La magnitud de una luciérnaga

Por Manuel Quaranta

Dibujo por Ulises Mazzucca

Inabordables como un barco a la deriva, un barco sin timón y en el delirio, las pinturas de Ulises Mazzucca contienen una tensión intrínseca, la del cuerpo presente de la obra y la de los cuerpos ausentes representados, cuerpos de estirpe cristiana, que ignoran como luciérnagas la magnitud de su potencia. ¿Qué puede un cuerpo?, se pregunta Baruch Spinoza, el pulidor de lentes judío expulsado de su comunidad por heterodoxo, y responde: puede casi todo. Casi todo pueden los cuerpos, y cada pieza de Mazzucca es un cuerpo maldito y bendito, recostado al margen de la indiferencia, contorsionado sobre una antigua infancia, la del procedimiento (y la de los materiales) de un artista joven lanzado hacia la plenitud del abismo, como lanzados hacia el abismo van esos personajes que arden en una hoguera encendida por ellos mismos y ya no son capaces de apagar: el fuego prístino de una instalación suspendida, una instalación pendiente, que pende y depende del espectador. Porque si en las piezas de Ulises –el visitante ocasional no debería perder de vista las raíces griegas de este nombre: Odiseo, el astuto, el sagaz, el de varios senderos–, a priori, falta un marco contenedor, un marco que imponga limites a la proliferación de sentidos, ese marco lo ofrecemos nosotros, observadores compelidos a contemplar, desde adentro y desde afuera, rodeados y rodeando, como una elipse paranoica, la matemática universal de la caída, antes o después del unánime pecado, el original. 

Pongámonos serios. Franz Hessel dice en Pasear en Berlín (1929): “Sólo vemos lo que nos mira”. Paul Valery, el más borgeano de los pensadores franceses, compartiría, con tantos otros, Didi-Huberman incluido, la afirmación. Pero ¿a cuento de qué la cita? Cito al escritor alemán porque en la obra de Mazzuca, en efecto, algo nos mira, oblicuamente, casi de reojo, y no son las figuras sedientas de amor, desgarradas por pasiones intestinas, sino el infierno en su cabal (y acabada) representación. Justamente, por el hecho de estar frente al infierno deseante y mirón advertimos que no sabíamos nada de él, que nunca, hasta ahora, lo habíamos visto de verdad.

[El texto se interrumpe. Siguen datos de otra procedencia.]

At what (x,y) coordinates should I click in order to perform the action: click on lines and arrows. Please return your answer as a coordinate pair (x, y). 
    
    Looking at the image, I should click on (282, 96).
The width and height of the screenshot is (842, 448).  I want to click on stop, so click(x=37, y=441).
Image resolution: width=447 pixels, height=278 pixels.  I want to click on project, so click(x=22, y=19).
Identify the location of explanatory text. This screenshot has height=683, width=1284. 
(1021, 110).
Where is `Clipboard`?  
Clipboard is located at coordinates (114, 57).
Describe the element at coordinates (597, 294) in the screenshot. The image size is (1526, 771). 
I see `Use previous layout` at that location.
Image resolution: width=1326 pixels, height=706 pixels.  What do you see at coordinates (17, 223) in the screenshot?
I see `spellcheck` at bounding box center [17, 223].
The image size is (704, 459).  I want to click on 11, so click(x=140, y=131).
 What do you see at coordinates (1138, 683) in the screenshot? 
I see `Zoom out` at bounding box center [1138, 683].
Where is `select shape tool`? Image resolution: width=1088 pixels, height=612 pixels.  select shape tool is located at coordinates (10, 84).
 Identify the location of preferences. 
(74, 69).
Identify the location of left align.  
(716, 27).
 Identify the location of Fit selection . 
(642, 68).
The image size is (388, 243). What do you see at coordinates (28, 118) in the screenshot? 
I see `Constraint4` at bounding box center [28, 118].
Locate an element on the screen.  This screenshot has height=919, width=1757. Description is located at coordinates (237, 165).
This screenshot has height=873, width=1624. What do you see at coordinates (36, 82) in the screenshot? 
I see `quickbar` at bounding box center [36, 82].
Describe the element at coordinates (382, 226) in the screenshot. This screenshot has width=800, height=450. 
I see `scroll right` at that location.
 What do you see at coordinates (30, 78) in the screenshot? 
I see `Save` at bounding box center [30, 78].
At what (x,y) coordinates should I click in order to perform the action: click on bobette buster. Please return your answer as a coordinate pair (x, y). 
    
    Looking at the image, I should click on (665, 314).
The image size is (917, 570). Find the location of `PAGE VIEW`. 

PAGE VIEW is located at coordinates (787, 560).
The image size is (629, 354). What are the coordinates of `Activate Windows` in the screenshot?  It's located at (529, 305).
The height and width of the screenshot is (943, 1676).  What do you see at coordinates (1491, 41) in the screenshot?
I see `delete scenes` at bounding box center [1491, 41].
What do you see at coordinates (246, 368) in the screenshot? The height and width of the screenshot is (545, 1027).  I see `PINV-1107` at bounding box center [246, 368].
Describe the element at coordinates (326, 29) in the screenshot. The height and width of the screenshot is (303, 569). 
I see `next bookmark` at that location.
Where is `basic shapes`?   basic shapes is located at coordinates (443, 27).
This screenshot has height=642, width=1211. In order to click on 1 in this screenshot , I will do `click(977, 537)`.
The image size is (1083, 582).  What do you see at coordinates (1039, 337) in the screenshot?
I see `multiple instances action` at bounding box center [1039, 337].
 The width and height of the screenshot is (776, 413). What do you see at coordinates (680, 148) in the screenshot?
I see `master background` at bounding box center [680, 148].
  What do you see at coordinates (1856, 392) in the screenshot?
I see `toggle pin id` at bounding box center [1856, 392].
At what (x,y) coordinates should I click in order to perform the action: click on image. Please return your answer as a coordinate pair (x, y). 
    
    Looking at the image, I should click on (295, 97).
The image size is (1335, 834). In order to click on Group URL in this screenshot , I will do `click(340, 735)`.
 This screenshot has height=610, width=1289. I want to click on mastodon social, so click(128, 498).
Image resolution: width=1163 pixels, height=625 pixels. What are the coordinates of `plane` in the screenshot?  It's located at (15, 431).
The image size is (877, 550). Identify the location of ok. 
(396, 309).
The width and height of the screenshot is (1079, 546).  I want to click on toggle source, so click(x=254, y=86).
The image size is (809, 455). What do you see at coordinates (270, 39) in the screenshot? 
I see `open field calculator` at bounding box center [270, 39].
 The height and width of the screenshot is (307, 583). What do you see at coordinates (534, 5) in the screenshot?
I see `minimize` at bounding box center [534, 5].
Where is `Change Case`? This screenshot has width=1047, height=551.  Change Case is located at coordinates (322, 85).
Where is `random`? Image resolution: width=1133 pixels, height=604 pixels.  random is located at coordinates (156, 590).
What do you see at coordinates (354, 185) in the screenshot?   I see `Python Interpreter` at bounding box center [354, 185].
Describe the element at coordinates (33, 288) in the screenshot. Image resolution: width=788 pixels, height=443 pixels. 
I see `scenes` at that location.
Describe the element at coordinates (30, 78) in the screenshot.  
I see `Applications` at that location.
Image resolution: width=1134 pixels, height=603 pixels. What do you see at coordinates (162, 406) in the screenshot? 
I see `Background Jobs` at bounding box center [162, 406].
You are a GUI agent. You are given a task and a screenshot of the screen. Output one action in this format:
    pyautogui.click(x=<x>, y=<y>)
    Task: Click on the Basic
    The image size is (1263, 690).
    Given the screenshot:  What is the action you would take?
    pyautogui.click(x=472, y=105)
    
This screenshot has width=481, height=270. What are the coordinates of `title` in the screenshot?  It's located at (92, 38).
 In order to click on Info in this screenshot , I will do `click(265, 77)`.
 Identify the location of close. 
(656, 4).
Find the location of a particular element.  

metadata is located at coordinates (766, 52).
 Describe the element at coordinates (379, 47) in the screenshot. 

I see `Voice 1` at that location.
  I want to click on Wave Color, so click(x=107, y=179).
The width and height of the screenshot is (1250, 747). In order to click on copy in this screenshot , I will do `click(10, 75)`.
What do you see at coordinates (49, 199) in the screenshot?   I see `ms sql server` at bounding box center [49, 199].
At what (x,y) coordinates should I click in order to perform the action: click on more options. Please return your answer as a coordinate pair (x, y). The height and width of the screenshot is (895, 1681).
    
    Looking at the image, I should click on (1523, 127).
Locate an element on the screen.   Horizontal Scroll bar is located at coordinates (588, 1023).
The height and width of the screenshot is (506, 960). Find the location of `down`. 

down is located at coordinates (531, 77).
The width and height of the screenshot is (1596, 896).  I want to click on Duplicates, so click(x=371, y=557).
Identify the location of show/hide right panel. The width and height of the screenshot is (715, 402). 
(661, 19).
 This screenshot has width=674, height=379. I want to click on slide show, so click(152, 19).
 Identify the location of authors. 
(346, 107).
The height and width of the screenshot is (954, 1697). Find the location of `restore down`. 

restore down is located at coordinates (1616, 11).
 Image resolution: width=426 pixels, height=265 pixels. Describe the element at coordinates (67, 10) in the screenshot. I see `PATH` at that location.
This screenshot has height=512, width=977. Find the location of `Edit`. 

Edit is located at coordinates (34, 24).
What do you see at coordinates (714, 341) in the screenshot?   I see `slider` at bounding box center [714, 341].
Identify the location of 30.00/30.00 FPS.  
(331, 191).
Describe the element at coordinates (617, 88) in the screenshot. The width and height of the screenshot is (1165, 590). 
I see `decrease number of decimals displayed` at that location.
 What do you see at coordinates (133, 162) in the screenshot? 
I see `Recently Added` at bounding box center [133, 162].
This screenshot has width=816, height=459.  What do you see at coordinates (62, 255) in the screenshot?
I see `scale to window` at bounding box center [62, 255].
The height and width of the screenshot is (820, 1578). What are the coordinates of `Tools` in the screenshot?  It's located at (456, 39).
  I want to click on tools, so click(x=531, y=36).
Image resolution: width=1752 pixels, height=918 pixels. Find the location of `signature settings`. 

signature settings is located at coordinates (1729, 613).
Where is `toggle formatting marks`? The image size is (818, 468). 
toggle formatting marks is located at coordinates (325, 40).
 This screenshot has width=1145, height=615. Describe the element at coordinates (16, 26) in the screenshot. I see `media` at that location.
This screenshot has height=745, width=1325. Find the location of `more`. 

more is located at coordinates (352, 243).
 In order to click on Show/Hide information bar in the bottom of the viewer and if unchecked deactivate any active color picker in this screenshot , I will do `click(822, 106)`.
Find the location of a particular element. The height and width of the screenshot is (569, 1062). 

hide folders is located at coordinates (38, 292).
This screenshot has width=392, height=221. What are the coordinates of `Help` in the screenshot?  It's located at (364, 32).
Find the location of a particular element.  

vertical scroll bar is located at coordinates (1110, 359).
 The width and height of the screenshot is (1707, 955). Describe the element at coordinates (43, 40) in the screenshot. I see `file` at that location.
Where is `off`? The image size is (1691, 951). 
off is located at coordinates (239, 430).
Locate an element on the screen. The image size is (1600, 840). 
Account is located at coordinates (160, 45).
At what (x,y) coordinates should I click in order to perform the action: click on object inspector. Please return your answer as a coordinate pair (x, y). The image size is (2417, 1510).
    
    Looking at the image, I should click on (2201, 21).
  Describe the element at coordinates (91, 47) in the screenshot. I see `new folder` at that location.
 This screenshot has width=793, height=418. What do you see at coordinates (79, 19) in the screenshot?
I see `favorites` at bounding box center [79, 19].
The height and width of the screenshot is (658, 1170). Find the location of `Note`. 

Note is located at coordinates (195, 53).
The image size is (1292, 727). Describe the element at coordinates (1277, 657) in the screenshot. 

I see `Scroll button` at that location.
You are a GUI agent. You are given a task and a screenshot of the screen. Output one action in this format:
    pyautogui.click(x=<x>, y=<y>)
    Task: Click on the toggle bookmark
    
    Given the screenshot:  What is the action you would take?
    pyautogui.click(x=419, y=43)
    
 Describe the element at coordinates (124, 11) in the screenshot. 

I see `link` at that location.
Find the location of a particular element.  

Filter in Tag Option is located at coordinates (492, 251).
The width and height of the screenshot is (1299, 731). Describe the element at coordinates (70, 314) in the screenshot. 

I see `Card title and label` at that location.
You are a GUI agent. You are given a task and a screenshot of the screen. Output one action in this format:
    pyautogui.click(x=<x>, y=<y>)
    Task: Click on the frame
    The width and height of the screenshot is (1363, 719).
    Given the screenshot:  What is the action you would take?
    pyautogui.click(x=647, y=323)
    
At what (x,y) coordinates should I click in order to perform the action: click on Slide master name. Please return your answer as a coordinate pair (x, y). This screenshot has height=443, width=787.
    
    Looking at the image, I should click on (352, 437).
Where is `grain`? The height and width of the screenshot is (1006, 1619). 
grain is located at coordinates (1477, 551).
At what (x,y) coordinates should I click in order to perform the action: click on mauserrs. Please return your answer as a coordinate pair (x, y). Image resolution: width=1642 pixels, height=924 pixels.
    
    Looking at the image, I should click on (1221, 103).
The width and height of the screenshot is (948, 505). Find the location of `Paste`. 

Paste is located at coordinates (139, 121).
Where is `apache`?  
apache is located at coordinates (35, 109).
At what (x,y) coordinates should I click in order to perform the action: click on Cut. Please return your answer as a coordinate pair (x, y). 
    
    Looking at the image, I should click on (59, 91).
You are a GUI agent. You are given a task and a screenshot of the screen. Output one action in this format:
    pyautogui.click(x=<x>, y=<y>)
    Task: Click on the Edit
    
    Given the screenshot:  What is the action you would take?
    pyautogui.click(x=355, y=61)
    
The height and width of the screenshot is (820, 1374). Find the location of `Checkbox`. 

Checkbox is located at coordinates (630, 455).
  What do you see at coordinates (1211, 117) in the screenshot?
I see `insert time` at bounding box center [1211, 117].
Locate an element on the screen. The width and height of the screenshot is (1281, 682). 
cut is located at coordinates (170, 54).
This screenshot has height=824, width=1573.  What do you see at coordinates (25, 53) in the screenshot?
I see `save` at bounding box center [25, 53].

A la fórmula de Hessel le falta un tramo: “Solo podemos hacer aquello frente a lo que nada podemos hacer”. La frase resume, paradójicamente, un movimiento sutil, el de la potencia de la impotencia, el de la pérdida como motor vital para la práctica artística, clave al momento de comprender la operatoria de Ulises, que monta su alfabeto de la desgracia, su gramática del padecer, mediante figuras alargadas, zigzagueantes, orgánicas (guiño a Matisse) con la pretensión de escribir, como un lápiz sin mina, otra historia (lo digo de otra manera, si en la obra de Ulises existe una épica –y existe– sería la siguiente: nunca llorar por el pasado).

En un artículo de 1933 cuyo objeto es la novela (¿Fuegos Artificiales, en su expresa narratividad, no presenta elementos del género?), el bueno de Walter Benjamin escribe algo tan profundo y tan preciso que sirve para capturar, noventa años después, lo inabordable (y así regresamos al principio) de la instalación de Mazzucca: “Es importante no por describirnos un destino ajeno, sino porque irradia hacia nosotros, bajo la llama que lo devora, el calor que nunca adquirimos del destino propio. Lo que subyuga una y otra vez al espectador es su capacidad, en extremo misteriosa, para templar una vida que tirita de frío al calor de la muerte”.